*Try it:* The answer is a number and only a number: how many lines of the data include the string "computer"?

[Extracted records Boundary: Start]

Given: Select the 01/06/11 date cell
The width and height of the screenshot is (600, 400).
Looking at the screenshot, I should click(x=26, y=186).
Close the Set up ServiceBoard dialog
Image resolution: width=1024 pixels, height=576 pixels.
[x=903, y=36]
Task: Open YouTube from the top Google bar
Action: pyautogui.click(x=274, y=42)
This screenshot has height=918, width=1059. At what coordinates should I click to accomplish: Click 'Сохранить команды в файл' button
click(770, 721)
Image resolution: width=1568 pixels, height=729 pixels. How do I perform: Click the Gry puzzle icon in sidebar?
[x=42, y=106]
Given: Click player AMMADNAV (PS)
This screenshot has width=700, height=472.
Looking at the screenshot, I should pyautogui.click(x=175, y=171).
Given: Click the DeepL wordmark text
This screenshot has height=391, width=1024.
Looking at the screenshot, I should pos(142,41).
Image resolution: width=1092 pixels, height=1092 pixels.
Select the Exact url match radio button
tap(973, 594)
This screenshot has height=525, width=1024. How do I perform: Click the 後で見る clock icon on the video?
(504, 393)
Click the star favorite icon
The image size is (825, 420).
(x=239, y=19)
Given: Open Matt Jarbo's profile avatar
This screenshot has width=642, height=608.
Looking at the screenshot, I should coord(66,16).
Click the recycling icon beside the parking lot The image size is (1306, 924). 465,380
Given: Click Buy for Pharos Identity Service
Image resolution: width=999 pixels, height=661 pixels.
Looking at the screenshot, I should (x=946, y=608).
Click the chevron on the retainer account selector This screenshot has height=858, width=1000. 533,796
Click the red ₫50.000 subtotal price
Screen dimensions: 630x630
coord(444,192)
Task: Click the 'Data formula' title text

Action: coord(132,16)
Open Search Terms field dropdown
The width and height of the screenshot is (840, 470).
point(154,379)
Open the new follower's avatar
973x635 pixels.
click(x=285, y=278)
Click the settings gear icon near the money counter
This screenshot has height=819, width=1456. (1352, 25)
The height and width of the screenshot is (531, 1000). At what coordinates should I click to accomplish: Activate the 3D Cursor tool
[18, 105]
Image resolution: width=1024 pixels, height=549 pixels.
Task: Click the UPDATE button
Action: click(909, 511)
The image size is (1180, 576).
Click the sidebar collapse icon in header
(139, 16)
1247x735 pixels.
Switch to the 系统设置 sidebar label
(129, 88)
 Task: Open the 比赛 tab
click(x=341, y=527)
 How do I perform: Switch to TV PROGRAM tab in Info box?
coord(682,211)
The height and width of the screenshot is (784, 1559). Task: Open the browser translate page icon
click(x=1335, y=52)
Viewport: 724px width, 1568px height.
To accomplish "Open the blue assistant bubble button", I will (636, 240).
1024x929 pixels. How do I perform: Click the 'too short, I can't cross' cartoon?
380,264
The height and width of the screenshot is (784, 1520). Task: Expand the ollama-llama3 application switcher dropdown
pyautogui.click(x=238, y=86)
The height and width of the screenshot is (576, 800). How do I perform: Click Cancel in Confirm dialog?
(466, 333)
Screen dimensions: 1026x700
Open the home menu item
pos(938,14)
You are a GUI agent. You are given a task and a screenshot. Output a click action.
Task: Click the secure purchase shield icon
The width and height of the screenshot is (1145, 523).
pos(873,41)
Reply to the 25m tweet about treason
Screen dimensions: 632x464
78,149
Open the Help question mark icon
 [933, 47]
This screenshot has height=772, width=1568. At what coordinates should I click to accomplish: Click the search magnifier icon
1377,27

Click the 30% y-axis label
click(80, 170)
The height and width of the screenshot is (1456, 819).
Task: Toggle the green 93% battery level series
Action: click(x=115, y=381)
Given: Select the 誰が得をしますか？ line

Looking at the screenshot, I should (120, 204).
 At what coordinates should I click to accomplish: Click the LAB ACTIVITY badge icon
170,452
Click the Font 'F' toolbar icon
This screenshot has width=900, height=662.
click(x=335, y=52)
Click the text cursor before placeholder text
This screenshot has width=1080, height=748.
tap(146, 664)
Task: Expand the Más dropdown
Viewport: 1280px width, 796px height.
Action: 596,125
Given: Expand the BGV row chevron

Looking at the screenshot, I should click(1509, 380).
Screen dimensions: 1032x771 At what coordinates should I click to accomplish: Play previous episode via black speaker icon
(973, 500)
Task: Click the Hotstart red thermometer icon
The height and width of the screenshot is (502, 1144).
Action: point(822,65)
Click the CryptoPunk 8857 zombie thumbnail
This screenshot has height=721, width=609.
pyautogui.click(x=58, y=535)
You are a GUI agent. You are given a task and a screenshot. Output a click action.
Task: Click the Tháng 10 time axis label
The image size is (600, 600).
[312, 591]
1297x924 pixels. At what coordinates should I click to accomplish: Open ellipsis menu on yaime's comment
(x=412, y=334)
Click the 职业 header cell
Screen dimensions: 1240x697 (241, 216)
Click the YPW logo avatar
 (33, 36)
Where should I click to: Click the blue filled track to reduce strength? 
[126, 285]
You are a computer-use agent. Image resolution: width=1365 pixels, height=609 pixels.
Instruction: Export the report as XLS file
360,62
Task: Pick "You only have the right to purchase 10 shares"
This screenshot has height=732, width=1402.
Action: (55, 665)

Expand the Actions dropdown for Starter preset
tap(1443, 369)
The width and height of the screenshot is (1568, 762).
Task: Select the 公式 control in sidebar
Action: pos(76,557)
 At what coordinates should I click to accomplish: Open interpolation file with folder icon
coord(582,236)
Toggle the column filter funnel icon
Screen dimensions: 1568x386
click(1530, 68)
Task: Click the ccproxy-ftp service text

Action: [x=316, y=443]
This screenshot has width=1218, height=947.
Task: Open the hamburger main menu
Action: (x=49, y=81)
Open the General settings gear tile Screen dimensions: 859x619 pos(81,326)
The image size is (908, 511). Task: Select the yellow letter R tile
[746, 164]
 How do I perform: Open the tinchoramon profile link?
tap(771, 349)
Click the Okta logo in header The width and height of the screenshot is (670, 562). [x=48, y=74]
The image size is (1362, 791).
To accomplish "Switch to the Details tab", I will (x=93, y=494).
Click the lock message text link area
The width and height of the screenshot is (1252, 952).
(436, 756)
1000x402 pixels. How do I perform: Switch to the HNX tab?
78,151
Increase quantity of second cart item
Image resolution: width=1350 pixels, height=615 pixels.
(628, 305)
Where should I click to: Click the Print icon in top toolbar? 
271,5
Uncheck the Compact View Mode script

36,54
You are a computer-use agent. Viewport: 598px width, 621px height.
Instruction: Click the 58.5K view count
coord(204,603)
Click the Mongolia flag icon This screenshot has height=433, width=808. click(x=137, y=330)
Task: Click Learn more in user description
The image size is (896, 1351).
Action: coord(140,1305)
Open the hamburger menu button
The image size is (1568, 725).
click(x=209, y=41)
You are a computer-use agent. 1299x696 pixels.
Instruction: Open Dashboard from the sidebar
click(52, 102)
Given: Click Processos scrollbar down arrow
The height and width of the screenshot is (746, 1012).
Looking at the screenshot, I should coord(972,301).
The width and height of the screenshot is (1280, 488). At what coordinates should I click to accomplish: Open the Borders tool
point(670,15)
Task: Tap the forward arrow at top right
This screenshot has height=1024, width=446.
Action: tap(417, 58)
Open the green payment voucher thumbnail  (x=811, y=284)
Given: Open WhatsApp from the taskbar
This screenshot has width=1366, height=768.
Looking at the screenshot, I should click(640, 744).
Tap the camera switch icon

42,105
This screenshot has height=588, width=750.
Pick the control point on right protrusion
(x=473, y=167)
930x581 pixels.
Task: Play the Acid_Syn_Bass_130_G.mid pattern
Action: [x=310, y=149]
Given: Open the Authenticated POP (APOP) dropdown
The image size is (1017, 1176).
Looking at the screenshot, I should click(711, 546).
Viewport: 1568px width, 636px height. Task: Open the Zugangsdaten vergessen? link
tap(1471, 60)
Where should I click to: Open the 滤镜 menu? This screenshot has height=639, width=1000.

[Extracted records Boundary: End]

*Answer below:* 3